Il fallait bien deux ans pour faire le deuil d’une partie de son insouciance. Heureusement, l’attente en valait la peine.
Honteusement décrié , Street Legal est un chef d’œuvre. C’est
qu’en deux ans , Springsteen et Petty, ses deux fils spirituels, commençaient à
lui faire de l’ombre. Alors , en toute humilité , Dylan s’est adapté aux mœurs de
son temps. La beauté de son chant est à son sommet, et la production est propre
comme une mélodie de Jackson Browne.
En embuscade derrière ce vernis FM , ses influences
gospels , rythm n blues , et rock , entretenaient des mélodies dramatiques à
faire rougir le boss au sommet de son règne. Mais une bonne part de la critique
avait déjà enterré Dylan, et ne comptait pas ressortir son squelette du
placard.
Et puis , en 1977 , un autre monstre sacré retenait toute
l’attention. Après son service militaire , la carrière d’Elvis ne fut qu’un
long déclin , illustrée par cette image pathétique de rocker bedonnant. Le
déclin a brutalement pris fin dans sa demeure de Graceland , et la nouvelle fit
l’effet d’une bombe. Seuls les punks se réjouirent de cette perte, il est vrai
que l’homme n’était plus qu’un symbole du passé,
Mais Dylan a toujours rêvé de ressembler à Elvis, ça
restera d’ailleurs son plus grand complexe. Il rassemble donc un groupe composé
d’ex musiciens du king , et entre en scène vêtue de blanc, la couleur portée par
son héros lors de son ultime retour.
Ses titres étaient joués avec grandiloquence, les cuivres
partant dans un grand requiem poétique , une fête à la mémoire de celui sans
qui rien ne serait arrivé. Issu de cet hommage, live at budokan sera éreinté
par la critique, qui ne supporte pas cette instrumentation tapageuse.

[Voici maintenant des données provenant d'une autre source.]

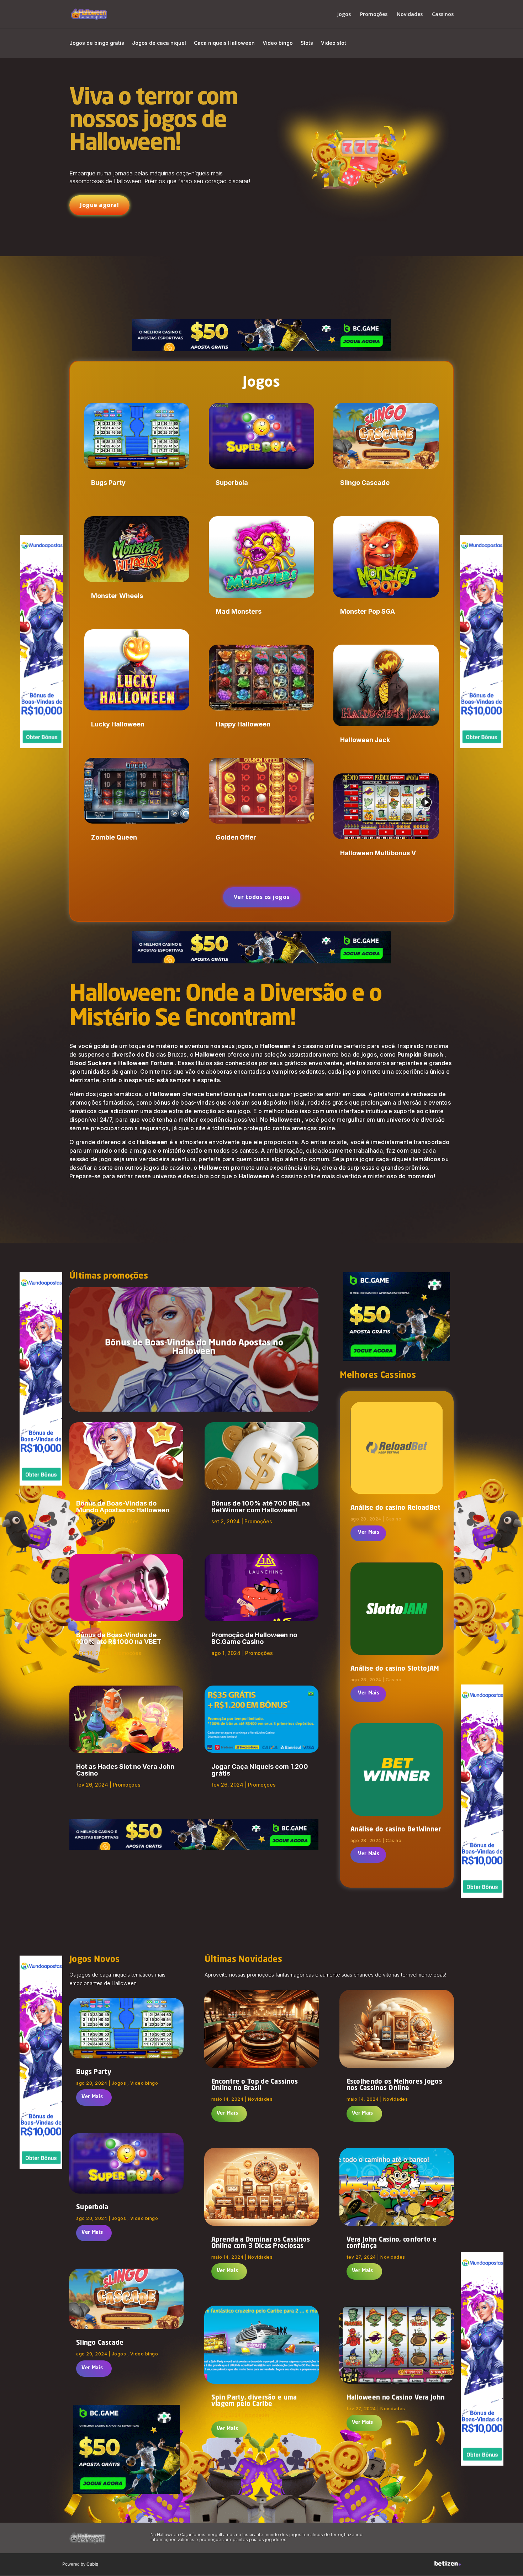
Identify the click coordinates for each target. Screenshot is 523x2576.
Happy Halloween (243, 724)
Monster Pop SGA (367, 611)
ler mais (368, 1533)
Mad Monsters (239, 611)
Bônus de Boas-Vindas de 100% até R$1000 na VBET (119, 1638)
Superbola (232, 482)
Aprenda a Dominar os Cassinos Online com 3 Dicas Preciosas (260, 2243)
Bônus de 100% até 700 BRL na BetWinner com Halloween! (260, 1506)
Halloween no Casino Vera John (396, 2398)
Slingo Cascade (365, 482)
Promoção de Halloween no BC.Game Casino (254, 1638)
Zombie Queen (114, 837)
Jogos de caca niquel (159, 43)
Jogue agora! (99, 205)
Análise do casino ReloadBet (395, 1508)
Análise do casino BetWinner (395, 1829)
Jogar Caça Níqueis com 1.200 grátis (259, 1770)
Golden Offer (236, 837)
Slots (307, 43)
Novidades (410, 14)
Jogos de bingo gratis (96, 43)
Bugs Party (108, 482)
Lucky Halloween (117, 724)
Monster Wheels (117, 595)
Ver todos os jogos (262, 897)
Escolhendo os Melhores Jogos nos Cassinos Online (394, 2085)
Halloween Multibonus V (378, 853)
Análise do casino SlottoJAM (394, 1669)
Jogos (344, 14)
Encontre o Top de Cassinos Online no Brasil (254, 2085)
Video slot (333, 43)
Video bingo (278, 43)
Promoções (373, 14)
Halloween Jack (365, 740)
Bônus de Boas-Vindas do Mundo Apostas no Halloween (194, 1347)
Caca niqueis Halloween (224, 43)
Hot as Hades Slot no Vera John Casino (125, 1770)
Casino (393, 1519)
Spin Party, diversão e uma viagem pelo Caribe (254, 2401)
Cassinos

Dylan avait bien échoué, il ne sonnait pas comme Elvis,
il était bien trop fin pour reproduire son modèle à l’identique. Live at
Budokan était sa récréation, le catharsis où il jouissait enfin du sentiment d’être
un frontman au milieu d’un vrai big bang musical. C’était Elvis et Sinatra ,
Springsteen et James Brown , le charisme
grandiloquent allié à une poésie qu’il ne pouvait laisser de côté.
Après le concert, Dylan commença à lire une bible prêtée par son vieil ami Johnny Cash, et se réfugiait de plus en plus dans ces sermons
moralistes. Le guide d’une génération se faisait alors dévot, et chargeait Marc
Knopfer de mettre ses sermons en musique. La critique n’avait pas aimé, Street
Legal , elle détestera slow train coming.
On pensait l’ex symbole de la liberté de conscience
enfermé dans sa foi, un libre esprit retenu dans les geôles d’un obscurantisme
gluant. Pourtant, l’homme n’avait pas renoué avec la religion comme un enfant
se réfugiant dans les jupons de sa mère. Sa famille était juive, et c’est son
parcours qui le mena au christianisme, comme il l’avait mené au folk quelques
années plus tôt.
Dieu était certes une consolation au milieu d’une période
trouble, mais il s’agissait d’une consolation choisie. On peut aussi y voir une
nouvelle expression de sa liberté, l’homme n’ayant pas peur de détruire son
image pour suivre sa voie.
Quant à sa musique, elle creusait encore le sillon gospel
rock de Street Legal. Slow train coming dispose d’un son plus épuré, qui met
bien en valeur le feeling unique de Knopfer. Sa guitare n’a d’ailleurs jamais
si bien sonné, elle renoue enfin avec le son du missisipi que Dire Strait défigurait.
Chacun des disques de cette « trilogie chrétienne » fut un grand
disque de rock.
Ce virage fut malheureusement incompris et, après avoir
vécu street legal comme une soumission face à l’industrie du disque, le
public considérait ces nouveaux disques comme une allégeance à une morale
réactionnaire.
Des idoles sont mortes pour moins que ça et, déstabilisé
par l’incompréhension qu’il engendrait , dégoûté par le nihilisme d’une époque
artificielle , Dylan entama une période de presque dix ans de vide artistique.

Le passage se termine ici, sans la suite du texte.